**WHAT YOU ARE ASKED TO DO**
Please reproduce the data below exactly, from the first line through the line containing "Lifestyle (856, 70)", and leave every later line out.

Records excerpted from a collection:
——————————
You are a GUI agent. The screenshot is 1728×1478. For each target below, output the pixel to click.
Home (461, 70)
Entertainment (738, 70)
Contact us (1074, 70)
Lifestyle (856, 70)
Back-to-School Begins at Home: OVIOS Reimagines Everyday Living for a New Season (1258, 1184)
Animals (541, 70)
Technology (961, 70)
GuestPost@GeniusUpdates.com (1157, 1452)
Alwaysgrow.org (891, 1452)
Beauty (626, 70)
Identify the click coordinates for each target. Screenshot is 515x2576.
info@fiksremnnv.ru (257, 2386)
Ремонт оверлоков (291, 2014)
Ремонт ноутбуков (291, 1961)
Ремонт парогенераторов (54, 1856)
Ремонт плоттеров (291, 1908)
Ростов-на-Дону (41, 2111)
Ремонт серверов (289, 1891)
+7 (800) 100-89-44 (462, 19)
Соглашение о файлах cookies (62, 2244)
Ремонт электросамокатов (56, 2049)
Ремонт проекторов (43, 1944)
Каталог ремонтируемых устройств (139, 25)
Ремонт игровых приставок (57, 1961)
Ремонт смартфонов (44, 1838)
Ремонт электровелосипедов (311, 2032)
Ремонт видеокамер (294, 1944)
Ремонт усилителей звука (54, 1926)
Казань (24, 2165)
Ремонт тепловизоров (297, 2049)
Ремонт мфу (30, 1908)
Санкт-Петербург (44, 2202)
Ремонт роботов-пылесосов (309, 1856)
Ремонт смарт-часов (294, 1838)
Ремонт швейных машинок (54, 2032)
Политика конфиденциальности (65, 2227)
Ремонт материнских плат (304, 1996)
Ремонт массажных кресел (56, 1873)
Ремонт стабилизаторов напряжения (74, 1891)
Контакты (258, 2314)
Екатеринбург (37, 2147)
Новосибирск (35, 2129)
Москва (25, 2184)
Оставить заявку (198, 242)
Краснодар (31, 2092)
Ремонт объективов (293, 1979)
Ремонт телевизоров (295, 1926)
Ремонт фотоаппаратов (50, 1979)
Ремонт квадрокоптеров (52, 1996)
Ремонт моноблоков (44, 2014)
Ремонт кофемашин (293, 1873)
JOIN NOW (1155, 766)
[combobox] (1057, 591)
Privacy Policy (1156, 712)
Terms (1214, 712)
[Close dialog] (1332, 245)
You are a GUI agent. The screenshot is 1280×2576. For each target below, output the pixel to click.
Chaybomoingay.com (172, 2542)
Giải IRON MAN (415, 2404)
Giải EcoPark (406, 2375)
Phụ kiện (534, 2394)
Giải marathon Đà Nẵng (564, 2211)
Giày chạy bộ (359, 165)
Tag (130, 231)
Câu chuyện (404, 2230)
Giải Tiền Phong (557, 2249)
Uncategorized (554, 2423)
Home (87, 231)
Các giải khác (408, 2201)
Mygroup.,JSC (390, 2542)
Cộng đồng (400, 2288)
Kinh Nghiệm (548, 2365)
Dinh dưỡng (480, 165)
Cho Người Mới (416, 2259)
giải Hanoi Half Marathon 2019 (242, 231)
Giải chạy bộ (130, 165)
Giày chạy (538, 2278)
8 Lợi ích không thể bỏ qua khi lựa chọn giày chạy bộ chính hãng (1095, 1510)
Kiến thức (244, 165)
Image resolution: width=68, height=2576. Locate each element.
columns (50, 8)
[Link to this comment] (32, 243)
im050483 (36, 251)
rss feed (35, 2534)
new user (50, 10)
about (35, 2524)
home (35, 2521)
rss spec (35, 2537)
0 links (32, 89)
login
——————————
**SOLUTION BELOW**
You are a GUI agent. The screenshot is 1728×1478. For each target below, output the pixel to click.
Home (461, 70)
Entertainment (738, 70)
Contact us (1074, 70)
Lifestyle (856, 70)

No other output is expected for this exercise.